= What needs to be done =
Repeat exactly the lines of the entries below from the one with "This screenshot has height=1232, width=954." through the one with "You are a computer-use agent. The width", both ends included, and nothing else.

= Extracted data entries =
====================

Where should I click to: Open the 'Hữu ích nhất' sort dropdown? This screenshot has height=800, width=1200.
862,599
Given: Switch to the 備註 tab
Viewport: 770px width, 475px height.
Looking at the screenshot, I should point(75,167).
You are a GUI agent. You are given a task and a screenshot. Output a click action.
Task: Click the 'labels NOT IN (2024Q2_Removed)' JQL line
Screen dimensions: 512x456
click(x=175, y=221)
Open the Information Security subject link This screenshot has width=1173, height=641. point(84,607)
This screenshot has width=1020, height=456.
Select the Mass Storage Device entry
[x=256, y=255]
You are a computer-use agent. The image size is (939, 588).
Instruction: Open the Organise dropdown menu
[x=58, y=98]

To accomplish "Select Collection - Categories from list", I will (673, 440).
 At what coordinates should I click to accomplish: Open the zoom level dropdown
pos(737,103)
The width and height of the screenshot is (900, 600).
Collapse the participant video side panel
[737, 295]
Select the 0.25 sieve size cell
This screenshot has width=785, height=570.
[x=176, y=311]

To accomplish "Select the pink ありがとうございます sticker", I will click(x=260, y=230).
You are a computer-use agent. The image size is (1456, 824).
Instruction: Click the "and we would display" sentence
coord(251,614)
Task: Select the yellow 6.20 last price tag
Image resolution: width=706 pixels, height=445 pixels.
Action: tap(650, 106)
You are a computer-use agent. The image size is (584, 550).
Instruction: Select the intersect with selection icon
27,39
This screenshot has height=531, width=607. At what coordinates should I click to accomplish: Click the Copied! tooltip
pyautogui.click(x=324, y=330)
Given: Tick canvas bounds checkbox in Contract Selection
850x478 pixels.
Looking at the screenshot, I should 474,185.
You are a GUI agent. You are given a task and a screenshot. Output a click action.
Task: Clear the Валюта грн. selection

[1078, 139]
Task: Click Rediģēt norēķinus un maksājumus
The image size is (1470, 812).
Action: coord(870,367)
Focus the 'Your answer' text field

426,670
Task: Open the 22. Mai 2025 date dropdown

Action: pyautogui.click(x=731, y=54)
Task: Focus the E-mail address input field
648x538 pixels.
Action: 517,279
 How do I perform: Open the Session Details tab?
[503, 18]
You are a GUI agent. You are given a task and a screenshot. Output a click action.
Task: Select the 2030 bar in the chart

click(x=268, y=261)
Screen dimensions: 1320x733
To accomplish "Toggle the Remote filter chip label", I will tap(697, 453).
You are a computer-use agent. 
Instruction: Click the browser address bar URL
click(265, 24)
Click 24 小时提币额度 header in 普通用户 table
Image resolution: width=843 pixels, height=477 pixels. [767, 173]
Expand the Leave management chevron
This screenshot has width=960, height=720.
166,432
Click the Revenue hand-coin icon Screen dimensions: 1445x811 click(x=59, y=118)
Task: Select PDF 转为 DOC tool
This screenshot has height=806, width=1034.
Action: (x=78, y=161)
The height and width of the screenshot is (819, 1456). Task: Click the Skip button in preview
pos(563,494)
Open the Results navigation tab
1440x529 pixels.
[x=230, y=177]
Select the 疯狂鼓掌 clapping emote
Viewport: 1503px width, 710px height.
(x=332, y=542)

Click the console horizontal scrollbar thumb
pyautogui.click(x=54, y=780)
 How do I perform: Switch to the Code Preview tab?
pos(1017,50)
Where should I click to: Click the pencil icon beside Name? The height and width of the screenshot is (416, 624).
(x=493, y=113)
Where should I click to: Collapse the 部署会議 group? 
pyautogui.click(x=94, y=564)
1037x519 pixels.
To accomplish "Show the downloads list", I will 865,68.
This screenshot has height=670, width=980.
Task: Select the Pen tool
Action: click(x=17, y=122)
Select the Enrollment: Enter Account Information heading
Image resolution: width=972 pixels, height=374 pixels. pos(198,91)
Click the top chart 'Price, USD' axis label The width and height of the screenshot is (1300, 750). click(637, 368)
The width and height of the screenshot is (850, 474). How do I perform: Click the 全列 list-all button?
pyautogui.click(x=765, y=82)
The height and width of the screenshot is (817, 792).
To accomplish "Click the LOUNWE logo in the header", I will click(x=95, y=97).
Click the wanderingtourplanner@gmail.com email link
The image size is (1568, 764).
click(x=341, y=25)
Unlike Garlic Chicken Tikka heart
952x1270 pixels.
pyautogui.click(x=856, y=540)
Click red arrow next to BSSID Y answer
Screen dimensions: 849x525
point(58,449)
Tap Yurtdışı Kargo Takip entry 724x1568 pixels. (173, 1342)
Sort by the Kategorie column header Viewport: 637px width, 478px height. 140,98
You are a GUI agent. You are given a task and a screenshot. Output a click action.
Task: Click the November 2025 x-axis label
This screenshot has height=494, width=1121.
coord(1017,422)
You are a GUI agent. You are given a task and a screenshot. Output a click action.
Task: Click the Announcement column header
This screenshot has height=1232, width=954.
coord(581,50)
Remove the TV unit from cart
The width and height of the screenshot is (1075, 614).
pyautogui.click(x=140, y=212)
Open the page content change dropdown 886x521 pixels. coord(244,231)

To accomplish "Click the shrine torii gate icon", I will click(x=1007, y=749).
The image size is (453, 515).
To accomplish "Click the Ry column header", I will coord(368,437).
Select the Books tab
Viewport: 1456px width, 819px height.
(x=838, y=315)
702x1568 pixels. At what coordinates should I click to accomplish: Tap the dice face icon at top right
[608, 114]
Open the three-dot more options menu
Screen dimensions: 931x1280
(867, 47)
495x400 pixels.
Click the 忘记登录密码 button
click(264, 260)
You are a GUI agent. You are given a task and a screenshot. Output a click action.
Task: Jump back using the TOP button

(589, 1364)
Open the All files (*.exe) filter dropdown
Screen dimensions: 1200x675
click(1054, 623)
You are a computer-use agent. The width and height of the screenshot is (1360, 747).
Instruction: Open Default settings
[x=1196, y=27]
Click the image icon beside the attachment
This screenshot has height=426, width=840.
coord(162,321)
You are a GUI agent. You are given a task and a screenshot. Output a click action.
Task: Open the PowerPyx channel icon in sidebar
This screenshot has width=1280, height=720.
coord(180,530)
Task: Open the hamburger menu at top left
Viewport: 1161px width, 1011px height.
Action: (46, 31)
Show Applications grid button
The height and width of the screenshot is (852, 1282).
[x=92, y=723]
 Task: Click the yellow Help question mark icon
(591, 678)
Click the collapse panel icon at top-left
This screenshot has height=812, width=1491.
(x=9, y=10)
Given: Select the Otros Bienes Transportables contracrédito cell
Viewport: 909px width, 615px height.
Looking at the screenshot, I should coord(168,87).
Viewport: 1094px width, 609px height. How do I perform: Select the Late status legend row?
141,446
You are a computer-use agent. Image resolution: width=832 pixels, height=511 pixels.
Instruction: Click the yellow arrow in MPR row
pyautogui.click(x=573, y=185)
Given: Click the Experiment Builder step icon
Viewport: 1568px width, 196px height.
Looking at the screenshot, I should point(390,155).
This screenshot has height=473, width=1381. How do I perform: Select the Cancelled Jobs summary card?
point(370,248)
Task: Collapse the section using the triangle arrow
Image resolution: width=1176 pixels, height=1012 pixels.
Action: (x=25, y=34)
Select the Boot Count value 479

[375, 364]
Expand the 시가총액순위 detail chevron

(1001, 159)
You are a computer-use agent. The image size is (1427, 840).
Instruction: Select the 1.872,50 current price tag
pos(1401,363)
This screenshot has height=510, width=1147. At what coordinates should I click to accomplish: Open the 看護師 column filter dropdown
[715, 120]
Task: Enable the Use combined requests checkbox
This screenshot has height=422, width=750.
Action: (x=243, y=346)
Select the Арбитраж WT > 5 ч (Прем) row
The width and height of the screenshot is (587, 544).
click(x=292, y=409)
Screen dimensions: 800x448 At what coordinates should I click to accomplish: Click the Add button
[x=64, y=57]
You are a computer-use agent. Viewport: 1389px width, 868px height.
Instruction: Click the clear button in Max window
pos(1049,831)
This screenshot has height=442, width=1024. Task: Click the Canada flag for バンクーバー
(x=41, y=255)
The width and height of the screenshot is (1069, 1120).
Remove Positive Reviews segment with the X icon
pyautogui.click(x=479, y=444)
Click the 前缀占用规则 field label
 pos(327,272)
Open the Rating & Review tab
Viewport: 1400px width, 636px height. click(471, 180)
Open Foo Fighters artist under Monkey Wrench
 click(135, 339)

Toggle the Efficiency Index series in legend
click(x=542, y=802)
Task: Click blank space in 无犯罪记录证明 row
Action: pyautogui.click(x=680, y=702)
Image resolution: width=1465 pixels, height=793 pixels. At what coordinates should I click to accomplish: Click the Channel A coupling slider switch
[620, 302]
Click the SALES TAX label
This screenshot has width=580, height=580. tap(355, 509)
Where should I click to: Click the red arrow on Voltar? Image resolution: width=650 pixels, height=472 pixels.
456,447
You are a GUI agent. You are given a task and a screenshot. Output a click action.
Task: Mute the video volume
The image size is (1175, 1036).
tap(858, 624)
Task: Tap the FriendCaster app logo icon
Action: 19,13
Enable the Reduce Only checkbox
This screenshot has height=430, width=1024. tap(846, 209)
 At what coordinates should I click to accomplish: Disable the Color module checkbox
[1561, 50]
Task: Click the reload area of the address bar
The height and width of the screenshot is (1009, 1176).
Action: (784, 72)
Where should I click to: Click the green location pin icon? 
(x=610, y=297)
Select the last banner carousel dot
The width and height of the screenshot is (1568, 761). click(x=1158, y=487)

====================

= Expected answer =
This screenshot has height=1232, width=954.
coord(581,50)
Remove the TV unit from cart
The width and height of the screenshot is (1075, 614).
pyautogui.click(x=140, y=212)
Open the page content change dropdown 886x521 pixels. coord(244,231)

To accomplish "Click the shrine torii gate icon", I will click(x=1007, y=749).
The image size is (453, 515).
To accomplish "Click the Ry column header", I will coord(368,437).
Select the Books tab
Viewport: 1456px width, 819px height.
(x=838, y=315)
702x1568 pixels. At what coordinates should I click to accomplish: Tap the dice face icon at top right
[608, 114]
Open the three-dot more options menu
Screen dimensions: 931x1280
(867, 47)
495x400 pixels.
Click the 忘记登录密码 button
click(264, 260)
You are a GUI agent. You are given a task and a screenshot. Output a click action.
Task: Jump back using the TOP button

(589, 1364)
Open the All files (*.exe) filter dropdown
Screen dimensions: 1200x675
click(1054, 623)
You are a computer-use agent. The width and height of the screenshot is (1360, 747).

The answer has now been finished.